Планетарное человечество: на краю пропасти - страница 4




Мыслимо ли вновь сопоставить эти масштабы с малостью земного человека и его канителью, суетой, унылой повседневностью?

При кажущейся наивности это вопросы не просто вечные, на самом деле они неразрывно связаны со всем массивом высокой человеческой культуры, с самосознанием человека и с определением путей его дальнейшего развития. Эдмунд Гуссерль заметил в свое время, что величайшим историческим феноменом является борющееся за свое самопонимание человечество. Философ пытался в этой мысли совместить несовместимые, казалось бы, масштабы. Для него важны не столько внушительные процессы, изменяющие облик земли, сколько протекающее в келейной тишине и мало отмеченное историками упорное стремление человеческого духа к пониманию тайны человеческой природы и самого бытия.

При ближайшем рассмотрении нас не может не поразить (как когда-то Паскаля) абсурд бесконечности мира. Бесконечность непонятна, трагически молчалива и бесприютна…

Но не менее парадоксален и абсурд вечности. К чему прокламируемая официальными религиями вечная жизнь души? Не есть ли это насмешка? Не есть ли это собрание пугающих и утешающих человека темных метафор? Или это просто смутные искания недостаточно отшлифованного интеллекта? Но ведь не более утешительно так называемое здравомыслие «нормальной науки» (скажем, безоглядных сторонников классического дарвинизма), которое, рисуя нам мир последовательной, но не вооруженной никакими целями эволюции, просто отодвигает «вечные вопросы» в сторону, отдавая их на откуп свободомыслящим философам, религиозным мыслителям и писателям-фантазерам. Однако на деле это здравомыслие само упирается в непреодолимые барьеры. Ведь до сей поры никто из эволюционистов не объяснил нам, откуда у эволюции столько упорства и даже виртуозности в построении живых и даже мыслящих систем, если она не преследует никаких целей. Если эволюция изначально слепа, то откуда, как, а главное, зачем могли появиться «Илиада», «Божественная комедия» или «Фауст»? «Реквием» Моцарта или Девятая симфония Бетховена? Кто-то скажет, что вопрос поставлен некорректно, ибо эволюционисты не видят тут прямой связи и не считают нужным ее искать. Эволюция – это гигантские времена и пространства, в то время как культурные достижения творческих людей, несмотря на их глубину, – явления локальные и даже частные. Казалось бы, такую мысль можно допустить, но на самом деле два ли допустимо именно так расценивать небывалые культурные взлеты. Реальное присутствие вокруг нас сложных и сверхсложных объектов, в том числе субъективно ориентированных систем с жизненным напором, творческими исканиями и нравственными сомнениями (включая и нас самих, и плоды нашего творчества, и рискованные попытки самопознания) делает этот вопрос не только корректным, но и весьма острым, сулящим неожиданные повороты в нашем общем понимании мира и самих себя.
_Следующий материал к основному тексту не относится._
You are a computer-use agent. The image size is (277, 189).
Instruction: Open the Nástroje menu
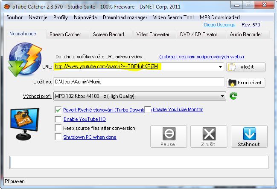pyautogui.click(x=38, y=17)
А ведь в биологической эволюции человека наступают своеобразные времена. Достаточно сослаться на уже практически открытую генетикой возможность перепрограммирования генов человека. Особенно остро это звучит по отношению к недавно открытым генам «эгоизма» и «альтруизма». Ведь возможность генетической самопеределки человека (самосовершенствования? нравственного перерождения и улучшения?) порождает новый сонм вопросов, как интригующих, так и пугающих.

А союз и совмещение биологической эволюции с технологической?! А неизбежное появление сверхсложных аппаратов (всякого рода киборгов и андроидов), которые с необходимостью вступят в конкуренцию с человеком?! Куда и как повернет тогда мировой процесс? И не о каком-то отдаленном будущем речь, это может случиться уже в обозримой перспективе – лет через 30 или 50.